### Material to process:

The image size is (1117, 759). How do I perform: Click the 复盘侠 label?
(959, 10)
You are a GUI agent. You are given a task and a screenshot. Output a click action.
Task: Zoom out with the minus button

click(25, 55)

---

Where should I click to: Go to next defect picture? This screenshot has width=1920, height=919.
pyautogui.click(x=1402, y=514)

### Goal:
Retype the rows exactly, beginning with the line containing "Where should I" and continuing through the line containing "pyautogui.click(x=1402, y=514)".

### Solution for this exercise:
Where should I click to: Go to next defect picture? This screenshot has width=1920, height=919.
pyautogui.click(x=1402, y=514)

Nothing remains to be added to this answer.